Tasks to carry out:
A - In the text on the NSW data breach notification scheme, who is named as the NSW Privacy Commissioner?
B - Using the text on the NSW data breach notification scheme, list each kind of body that the Minister for Customer Service and Digital Government says the scheme will apply to.

BEGIN Passage to read

NSW Government paves way by introducing new scheme for mandatory notification of data breaches for public sector agencies

Under the MNDB Scheme, NSW public sector agencies are required to:
  • contain a data breach and assess the severity of harm on impacted individuals. If the breach is deemed likely to result in serious harm to an individual, the affected agency must notify the NSW Privacy Commissioner and the affected individuals;
  • issue a public notification if the affected individual cannot be identified or if it is not practically reasonable to do so; and
  • implement a publicly available data breach management policy, which includes the handling of personal and health related information.

Attorney General Mark Speakman, member of the NSW Legislative Assembly, said the amending act fulfils the NSW Government’s commitment to introduce a mandatory notification of data breaches scheme, which will strengthen privacy protections for the citizens of NSW.

According to the Minister for Customer Service and Digital Government, Victor Dominello, ‘The scheme will apply to all public sector agencies as defined in the new laws, including all NSW agencies and departments, statutory authorities, local councils, bodies whose accounts are subject to the Auditor General and some universities’.

Enhancing the Privacy Commissioner’s powers

To assist in implementing the scheme, the changes expand the regulatory responsibilities of the NSW Privacy Commissioner, Samantha Gavel, to investigate, monitor, audit and report on the functions of an agency under the MNDB scheme. The Privacy Commissioner will work with agencies to facilitate legal compliance and best privacy practice. To assist the Privacy Commissioner in enforcing the MNDB scheme in the case of agency non-compliance, the changes give authority to access the premises of an agency to observe its systems, policies and procedures.

Impacts on public sector agencies

The key amendments to the PPIP Act include:

  • Public sector agencies must notify the NSW Privacy Commissioner and affected individuals of data breaches involving their personal or health information, which are likely to result in serious harm.
  • The MNDB scheme has been designed to adopt key features of the Commonwealth NDB scheme, such as sharing the same breach notification threshold of serious harm, and similar assessment and notification time frames and requirements. This is to ease the administrative burden for agencies, in the limited circumstances where both schemes may apply.

END Passage to read
BEGIN Supplied material

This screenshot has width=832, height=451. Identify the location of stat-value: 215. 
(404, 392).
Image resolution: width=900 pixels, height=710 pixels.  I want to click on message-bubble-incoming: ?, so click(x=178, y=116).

END Supplied material

Written answers:
A - Samantha Gavel

B -
- All NSW agencies and departments
- Statutory authorities
- Local councils
- Bodies whose accounts are subject to the Auditor General
- Some universities